• _ABOUT THIS EXERCISE_: Report only the number of lines in the entries below that hold the word "computer".

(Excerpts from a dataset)
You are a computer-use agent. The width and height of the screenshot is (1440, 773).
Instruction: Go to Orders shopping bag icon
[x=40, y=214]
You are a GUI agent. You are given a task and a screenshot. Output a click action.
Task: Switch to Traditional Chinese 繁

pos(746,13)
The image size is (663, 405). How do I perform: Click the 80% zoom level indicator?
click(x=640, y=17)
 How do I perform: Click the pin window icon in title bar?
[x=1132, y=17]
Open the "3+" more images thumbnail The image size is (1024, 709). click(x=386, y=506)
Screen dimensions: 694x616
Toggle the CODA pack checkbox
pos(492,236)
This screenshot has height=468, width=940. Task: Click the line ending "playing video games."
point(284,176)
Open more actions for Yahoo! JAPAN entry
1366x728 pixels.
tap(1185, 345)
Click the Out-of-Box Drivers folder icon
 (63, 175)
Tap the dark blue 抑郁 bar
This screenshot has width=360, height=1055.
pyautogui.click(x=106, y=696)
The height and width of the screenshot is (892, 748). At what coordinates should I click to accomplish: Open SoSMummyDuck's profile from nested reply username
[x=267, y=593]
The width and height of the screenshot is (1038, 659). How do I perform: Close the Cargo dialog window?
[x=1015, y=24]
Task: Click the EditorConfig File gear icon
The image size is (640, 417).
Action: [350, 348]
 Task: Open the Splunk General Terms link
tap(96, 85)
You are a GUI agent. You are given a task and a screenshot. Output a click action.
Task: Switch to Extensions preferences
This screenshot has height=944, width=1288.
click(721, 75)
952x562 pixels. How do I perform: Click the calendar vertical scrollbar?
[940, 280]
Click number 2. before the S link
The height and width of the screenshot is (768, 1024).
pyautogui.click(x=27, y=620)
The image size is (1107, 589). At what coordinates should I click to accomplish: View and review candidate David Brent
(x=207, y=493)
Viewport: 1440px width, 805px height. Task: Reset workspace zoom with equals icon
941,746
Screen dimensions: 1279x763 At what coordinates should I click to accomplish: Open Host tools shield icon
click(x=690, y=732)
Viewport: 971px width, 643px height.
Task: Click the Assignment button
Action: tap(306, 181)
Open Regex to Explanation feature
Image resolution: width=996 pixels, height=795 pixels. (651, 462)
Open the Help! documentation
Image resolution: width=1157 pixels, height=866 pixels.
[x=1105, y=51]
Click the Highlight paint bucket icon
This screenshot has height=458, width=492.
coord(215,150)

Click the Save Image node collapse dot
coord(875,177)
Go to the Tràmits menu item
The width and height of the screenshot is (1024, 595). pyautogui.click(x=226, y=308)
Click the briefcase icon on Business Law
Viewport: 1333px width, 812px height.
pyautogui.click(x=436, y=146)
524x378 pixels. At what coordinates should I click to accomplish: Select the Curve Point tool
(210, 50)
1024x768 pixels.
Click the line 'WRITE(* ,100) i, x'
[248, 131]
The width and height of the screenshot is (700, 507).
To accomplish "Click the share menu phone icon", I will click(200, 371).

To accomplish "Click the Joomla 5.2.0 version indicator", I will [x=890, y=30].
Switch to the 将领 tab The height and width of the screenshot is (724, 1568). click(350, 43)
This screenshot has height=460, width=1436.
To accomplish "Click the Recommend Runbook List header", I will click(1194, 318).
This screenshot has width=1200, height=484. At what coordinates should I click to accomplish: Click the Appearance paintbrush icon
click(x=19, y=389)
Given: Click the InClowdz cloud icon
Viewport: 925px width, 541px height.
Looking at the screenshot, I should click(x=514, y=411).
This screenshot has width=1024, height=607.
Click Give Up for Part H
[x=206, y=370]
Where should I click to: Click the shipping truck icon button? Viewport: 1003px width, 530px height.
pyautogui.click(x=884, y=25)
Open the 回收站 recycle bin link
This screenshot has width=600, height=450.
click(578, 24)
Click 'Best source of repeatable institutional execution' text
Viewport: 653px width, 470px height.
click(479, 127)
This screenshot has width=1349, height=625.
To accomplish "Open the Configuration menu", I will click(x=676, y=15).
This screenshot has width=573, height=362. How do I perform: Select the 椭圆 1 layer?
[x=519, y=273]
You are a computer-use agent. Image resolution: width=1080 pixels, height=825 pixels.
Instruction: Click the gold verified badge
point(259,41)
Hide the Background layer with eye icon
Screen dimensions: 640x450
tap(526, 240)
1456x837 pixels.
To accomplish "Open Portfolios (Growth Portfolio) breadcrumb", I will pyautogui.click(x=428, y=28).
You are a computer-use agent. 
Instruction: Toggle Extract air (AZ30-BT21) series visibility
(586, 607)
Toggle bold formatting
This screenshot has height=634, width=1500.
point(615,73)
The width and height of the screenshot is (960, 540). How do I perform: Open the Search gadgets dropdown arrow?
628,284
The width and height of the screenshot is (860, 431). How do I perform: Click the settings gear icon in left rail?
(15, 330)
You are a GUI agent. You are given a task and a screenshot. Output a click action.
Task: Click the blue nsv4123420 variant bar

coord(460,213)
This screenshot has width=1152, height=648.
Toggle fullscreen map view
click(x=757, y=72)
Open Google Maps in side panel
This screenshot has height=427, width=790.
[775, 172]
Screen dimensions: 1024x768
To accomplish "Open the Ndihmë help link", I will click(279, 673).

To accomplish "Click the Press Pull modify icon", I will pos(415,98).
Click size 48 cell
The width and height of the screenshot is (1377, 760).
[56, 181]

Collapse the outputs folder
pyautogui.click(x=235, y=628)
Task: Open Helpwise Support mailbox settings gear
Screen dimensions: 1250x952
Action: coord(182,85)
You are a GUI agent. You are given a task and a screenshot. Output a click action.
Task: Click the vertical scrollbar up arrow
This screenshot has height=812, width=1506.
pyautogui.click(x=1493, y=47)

• _ANSWER TO THIS PROBLEM_: 3